The row over the Conservative Party's alliance with right-wing political parties in Europe intensified this week after it emerged that US Secretary of State Hillary Clinton raised concerns about the issue during her visit to Britain last weekend.
The Tories have been under intense attack from Labour ministers for joining the European Conservatives and Reformists (ECR) group, which contains parties with alleged antisemitic and neo-Nazi links.
It is not thought the issue was discussed in official meetings between Mrs Clinton and the Foreign Secretary but raised in private diplomatic discussions.
Asked what was at the heart of US concerns, one UK government official told the JC it was "the new alliance if the Tories win".
Pushed as to whether the fears were raised directly with David Miliband, the official added: "just say HC was concerned."
Mrs Clinton’s visit coincided with the latest intervention by Foreign Secretary David Miliband, who wrote in this week’s Observer that the Conservatives were putting relations with the international community at risk. He was responding to an interview in the JC with the Polish leader of the ECR, Michal Kaminski, who suggested that a massacre by Poles of hundreds of Jews at Jedwabne in 1941 should be considered a lesser crime than those of the Nazis.
The news of US diplomatic concerns partly explains Mr Miliband’s comments in the Observer that “there will be incredulity in Washington, Beijing and Delhi, never mind Berlin and Paris”.
The JC understands that Washington’s fears focus on the consequences of the alliance for relations between the United States and the European Union in the event of a Conservative election victory next year. Britain has traditionally acted as the diplomatic bridge between Europe and America.
Controversy over Mr Kaminski’s past grew this week after he was forced to admit wearing a symbol associated with totalitarian Catholic groups.

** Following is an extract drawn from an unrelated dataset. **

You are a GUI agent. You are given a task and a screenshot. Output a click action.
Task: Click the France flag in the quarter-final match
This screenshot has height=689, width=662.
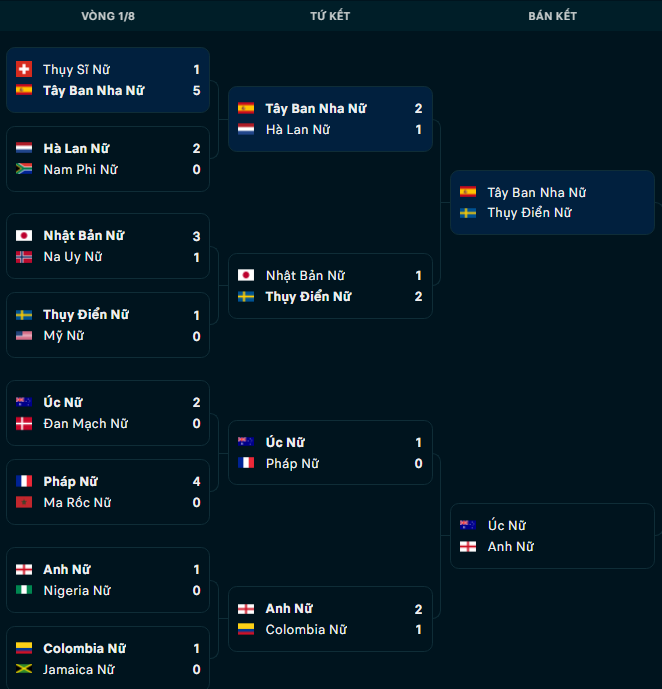coord(246,463)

His party has also been associated with the controversial broadcaster Radio Maryja. The ultra-traditionalist Catholic radio station was sued for defamation by the Union of Jewish Religious Communities of Poland last year following antisemitic remarks by the station’s charismatic head, Father Tadeusz Rydzyk.
The station has been the main cheerleader for Mr Kaminski’s Law and Justice party and was prominent in campaigning during this year’s European elections.
In 2007, in a report for the Council of Europe on combating antisemitism, Radio Maryja was named as a major source of antisemitic propaganda.
The Conservative Party said last night they have received no messages of concern about their new European partners from any foreign government.